Since the election of Donald Trump, the probability of a Sino-American conflict has soared. Last year Trump ran an aggressively anti-Chinese election campaign, repeatedly threatening to impose tariffs on Chinese imports. Trade is only one of several bones of contention. The United States remains committed to freedom of navigation in the South China Sea. China’s island-building program is designed to make that sea Chinese in fact as well as name. Trump is less committed than any US president since Richard Nixon to the “One China” policy.
But the biggest flashpoint is without question North Korea — which brings me back to Thucydides and Graham Allison’s “Destined for War,” this summer’s must-read book in both Washington and Beijing.
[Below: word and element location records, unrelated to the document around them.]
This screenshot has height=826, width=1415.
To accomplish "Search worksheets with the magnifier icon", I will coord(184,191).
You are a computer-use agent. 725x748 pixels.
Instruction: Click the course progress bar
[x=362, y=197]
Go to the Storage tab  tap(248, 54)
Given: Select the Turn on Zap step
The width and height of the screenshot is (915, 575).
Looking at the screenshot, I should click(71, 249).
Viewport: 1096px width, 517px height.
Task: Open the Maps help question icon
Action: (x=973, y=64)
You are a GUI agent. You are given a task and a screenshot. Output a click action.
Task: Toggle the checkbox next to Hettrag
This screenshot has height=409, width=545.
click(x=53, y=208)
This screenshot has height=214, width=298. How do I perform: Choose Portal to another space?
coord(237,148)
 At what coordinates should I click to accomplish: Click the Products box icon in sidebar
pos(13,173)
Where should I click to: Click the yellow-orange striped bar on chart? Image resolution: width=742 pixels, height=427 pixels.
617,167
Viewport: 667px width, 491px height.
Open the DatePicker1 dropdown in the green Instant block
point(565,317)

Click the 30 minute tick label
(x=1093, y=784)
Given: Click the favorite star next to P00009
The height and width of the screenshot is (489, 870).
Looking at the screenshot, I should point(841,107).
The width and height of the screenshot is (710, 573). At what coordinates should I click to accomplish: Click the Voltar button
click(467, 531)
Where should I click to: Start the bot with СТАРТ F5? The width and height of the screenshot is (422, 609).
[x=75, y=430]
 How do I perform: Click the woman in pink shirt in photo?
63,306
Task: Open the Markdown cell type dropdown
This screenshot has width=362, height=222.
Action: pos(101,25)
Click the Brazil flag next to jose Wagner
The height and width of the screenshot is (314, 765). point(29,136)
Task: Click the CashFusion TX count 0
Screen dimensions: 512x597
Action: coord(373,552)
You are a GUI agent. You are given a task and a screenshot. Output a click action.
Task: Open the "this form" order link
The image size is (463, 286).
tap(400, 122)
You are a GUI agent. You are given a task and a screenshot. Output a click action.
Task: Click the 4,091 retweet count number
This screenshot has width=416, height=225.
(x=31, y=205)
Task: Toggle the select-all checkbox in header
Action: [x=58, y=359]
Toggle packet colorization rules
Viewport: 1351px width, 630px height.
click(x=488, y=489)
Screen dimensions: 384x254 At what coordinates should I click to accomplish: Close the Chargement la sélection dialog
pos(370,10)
Small powers can cause big trouble. The initial clash in the Peloponnesian War was in fact between Athens and Corinth; war came when the Corinthians appealed to the Spartans for help. Think of the role Serbia played in the First World War, or Cuba in the Cold War. Today’s catalyst for conflict is North Korea, which last week successfully launched its first intercontinental ballistic missile — a weapon with the capacity to hit Alaska. Experts such as my Stanford colleague Sig Hecker believe the North Koreans are just five or so years away from being able to build a nuclear warhead small enough to fit on the nose of such a missile.